# Data entries

=-=-=-=-=

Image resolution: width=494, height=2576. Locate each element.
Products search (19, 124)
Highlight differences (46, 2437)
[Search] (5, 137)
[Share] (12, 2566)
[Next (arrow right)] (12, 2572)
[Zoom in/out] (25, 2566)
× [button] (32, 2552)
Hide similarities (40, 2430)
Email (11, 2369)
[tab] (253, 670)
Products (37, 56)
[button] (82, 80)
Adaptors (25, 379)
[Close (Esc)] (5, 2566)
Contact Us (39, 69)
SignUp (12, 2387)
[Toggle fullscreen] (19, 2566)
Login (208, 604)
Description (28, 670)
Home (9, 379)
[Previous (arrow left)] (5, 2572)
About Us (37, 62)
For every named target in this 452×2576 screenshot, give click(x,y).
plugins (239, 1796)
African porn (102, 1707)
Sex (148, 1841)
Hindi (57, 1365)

=-=-=-=-=

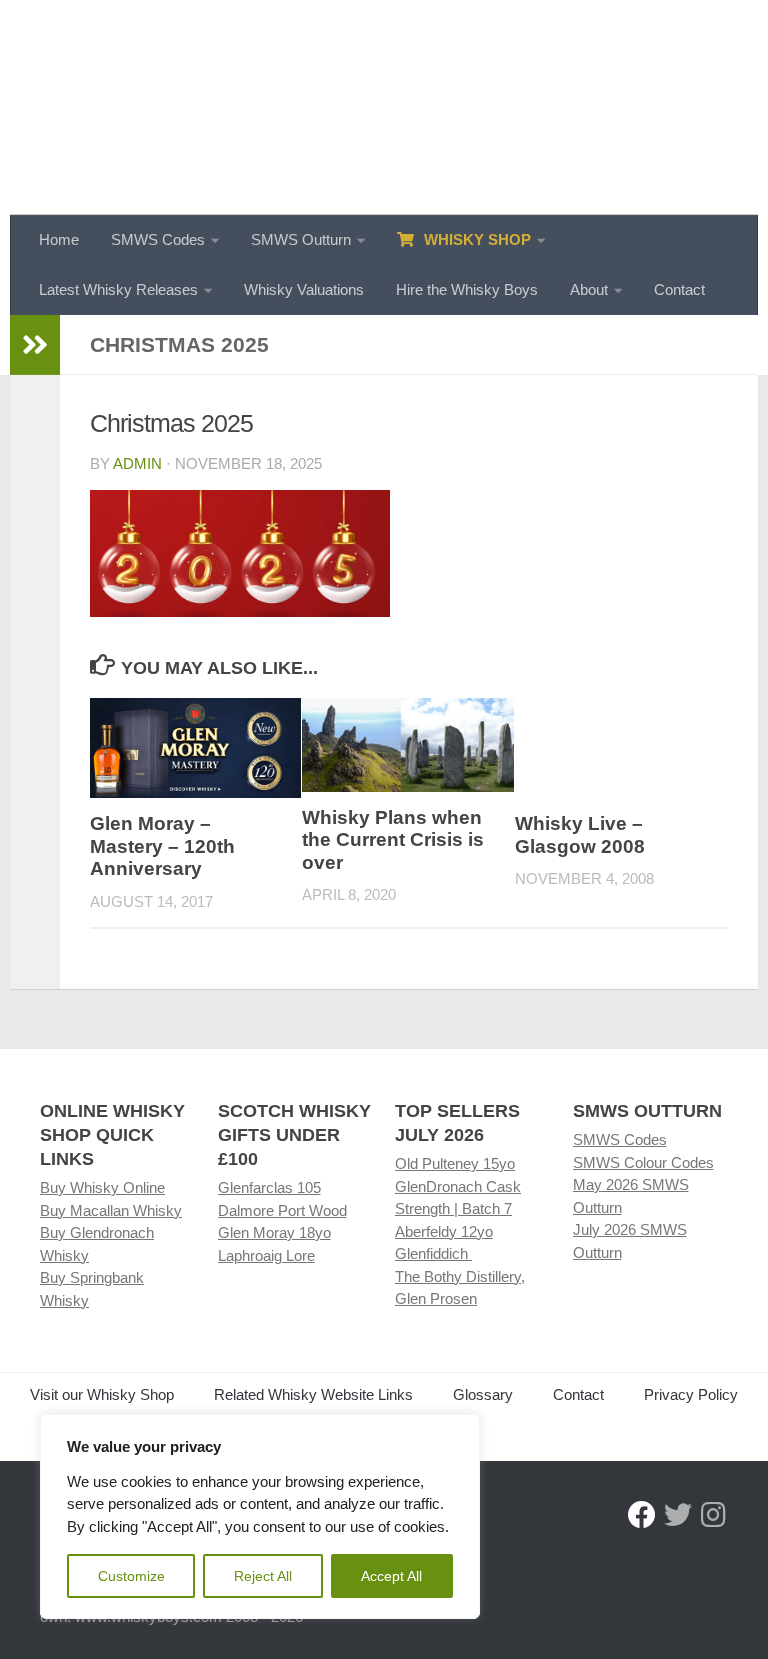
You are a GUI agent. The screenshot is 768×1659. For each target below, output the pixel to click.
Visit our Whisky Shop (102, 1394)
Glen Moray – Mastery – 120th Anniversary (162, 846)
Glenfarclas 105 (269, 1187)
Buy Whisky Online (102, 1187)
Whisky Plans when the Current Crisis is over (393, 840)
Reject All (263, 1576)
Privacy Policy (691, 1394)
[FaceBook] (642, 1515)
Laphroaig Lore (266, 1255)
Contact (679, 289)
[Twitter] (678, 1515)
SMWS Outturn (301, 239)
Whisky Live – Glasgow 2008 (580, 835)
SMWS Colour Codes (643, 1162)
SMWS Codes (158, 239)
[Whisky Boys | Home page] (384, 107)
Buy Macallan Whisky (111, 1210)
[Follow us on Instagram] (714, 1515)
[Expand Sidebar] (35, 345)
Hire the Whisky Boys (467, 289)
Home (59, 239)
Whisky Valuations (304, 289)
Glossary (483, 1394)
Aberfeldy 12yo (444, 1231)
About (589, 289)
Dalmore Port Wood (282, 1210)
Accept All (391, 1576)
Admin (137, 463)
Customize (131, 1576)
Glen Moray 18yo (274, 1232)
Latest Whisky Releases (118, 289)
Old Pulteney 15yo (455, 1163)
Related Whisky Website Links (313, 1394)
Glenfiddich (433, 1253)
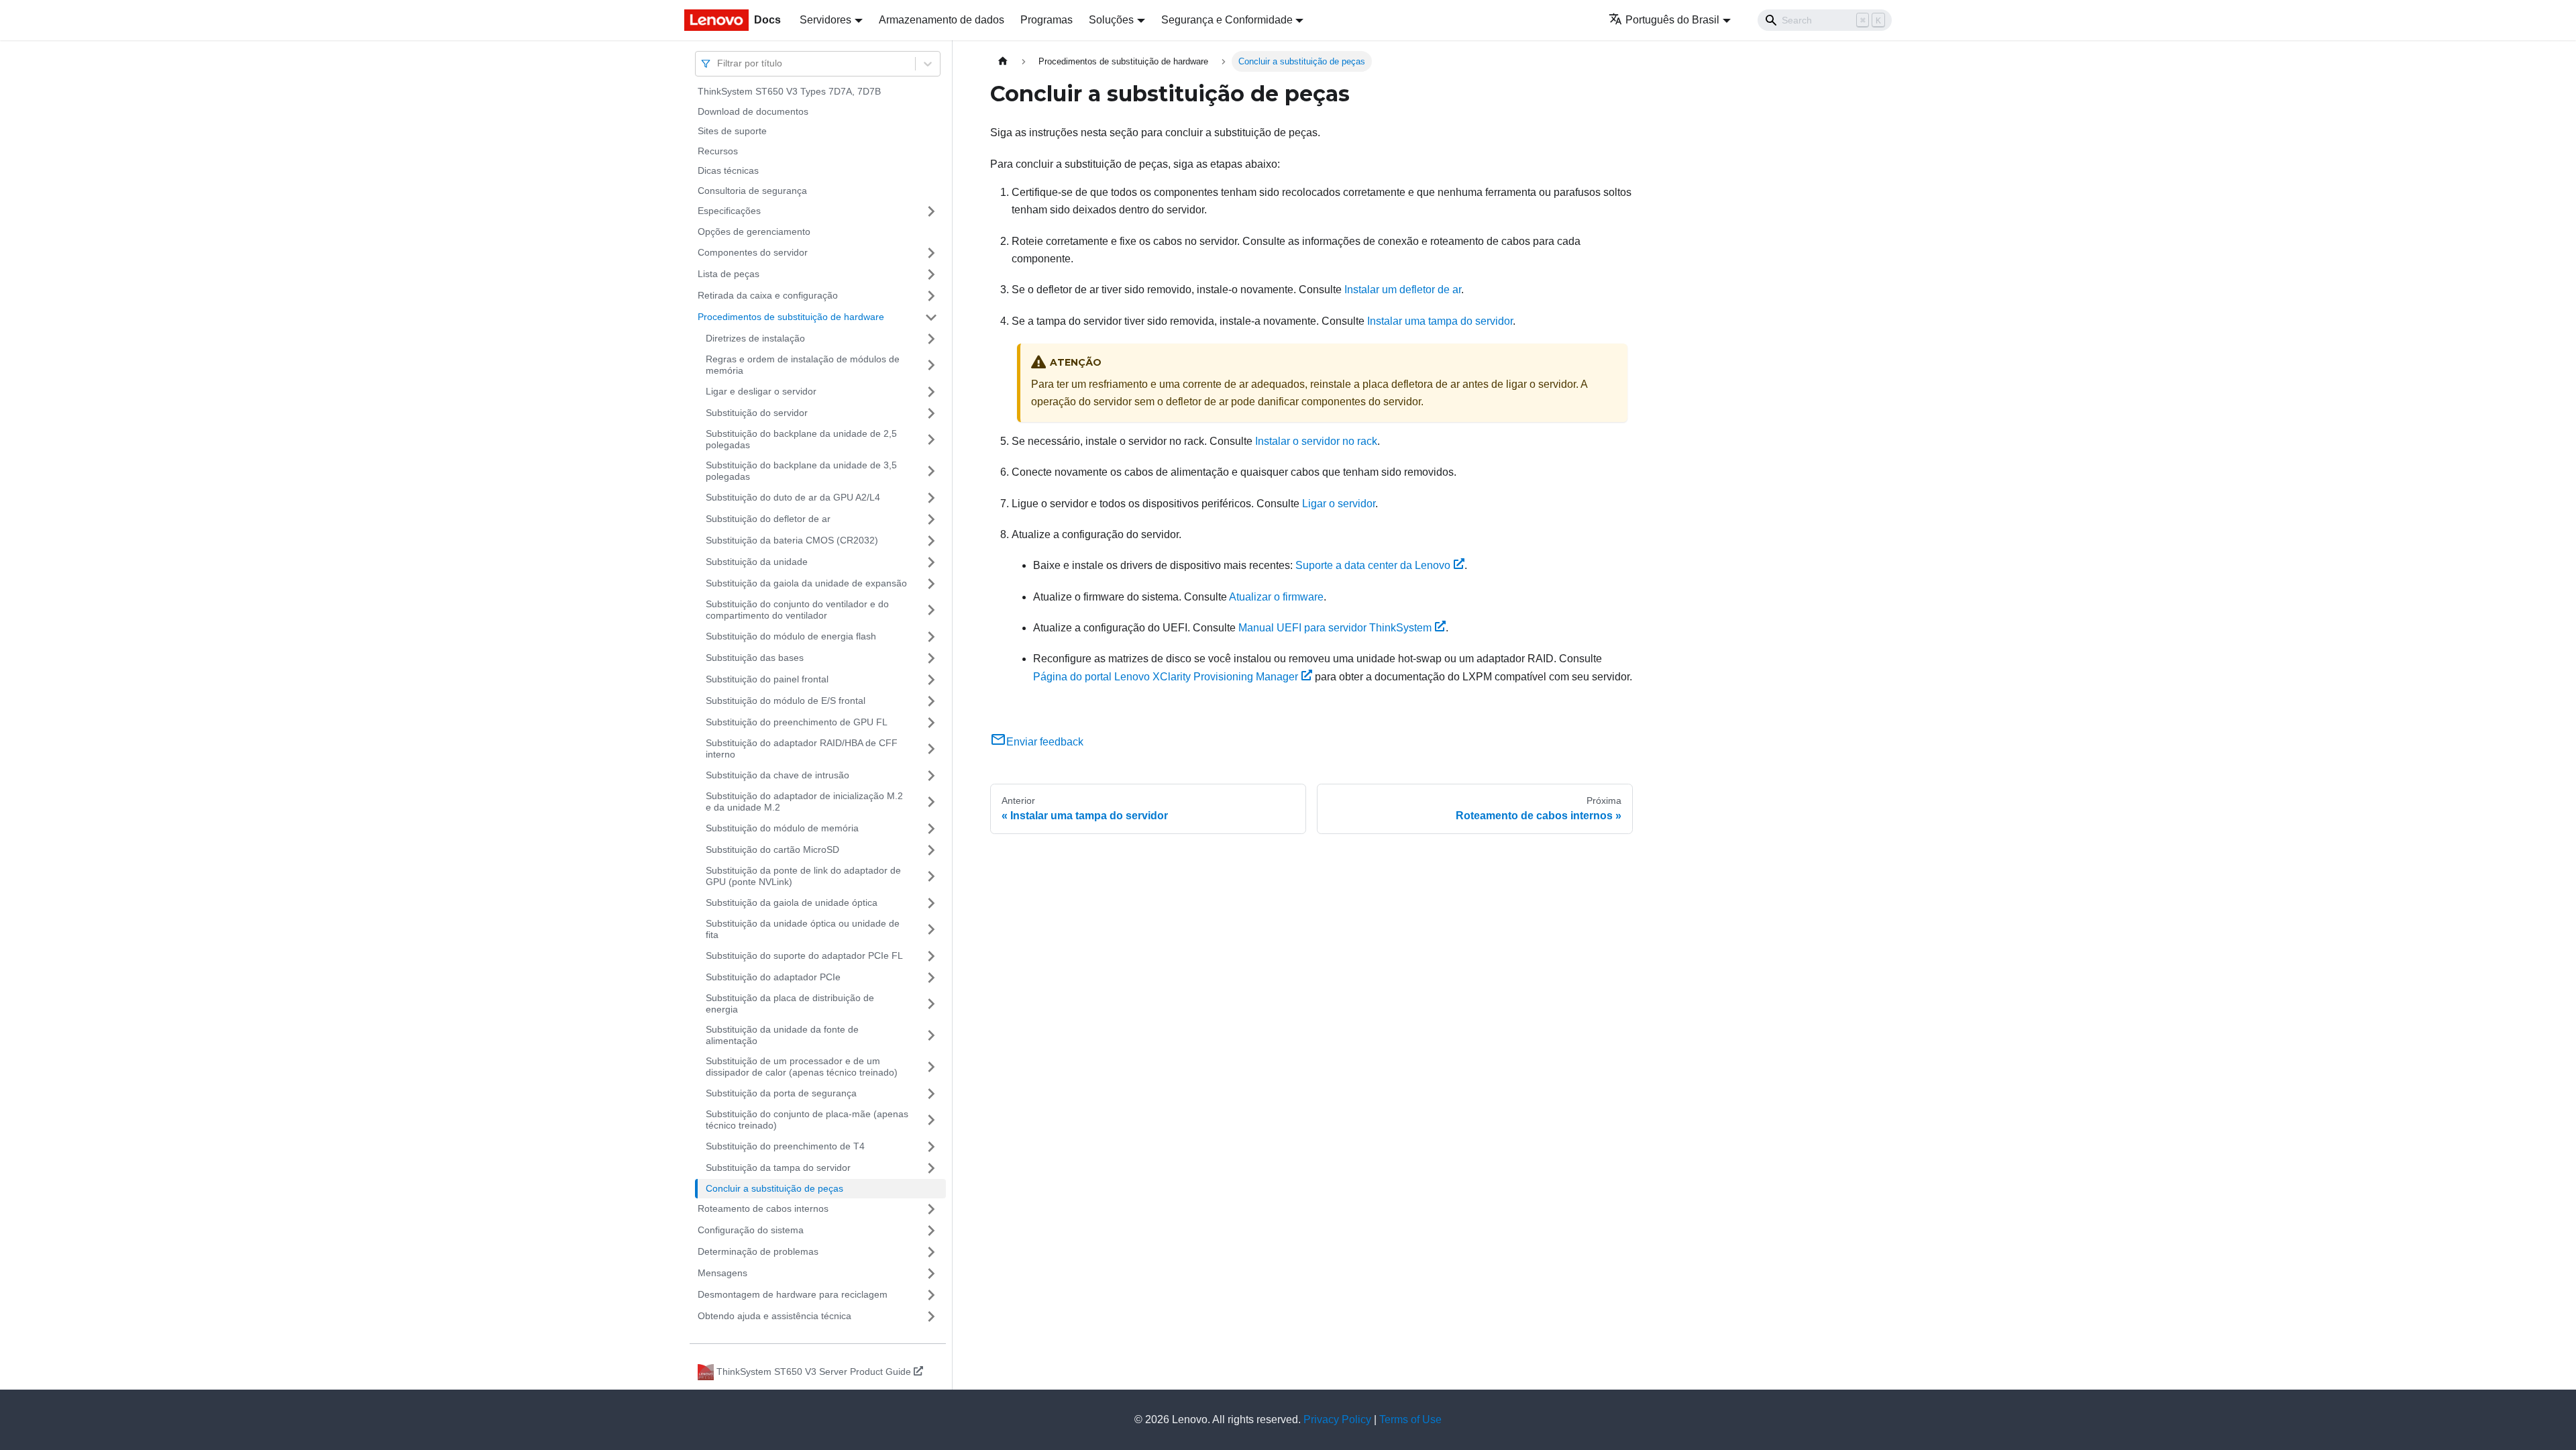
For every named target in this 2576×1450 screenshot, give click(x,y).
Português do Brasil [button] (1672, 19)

=-=-=-=-=

# Instructions for the task
Every line in the data above that includes the word "button" should be copied.

# Result for this exercise
× [button] (32, 2552)
[button] (82, 80)
Português do Brasil [button] (1672, 19)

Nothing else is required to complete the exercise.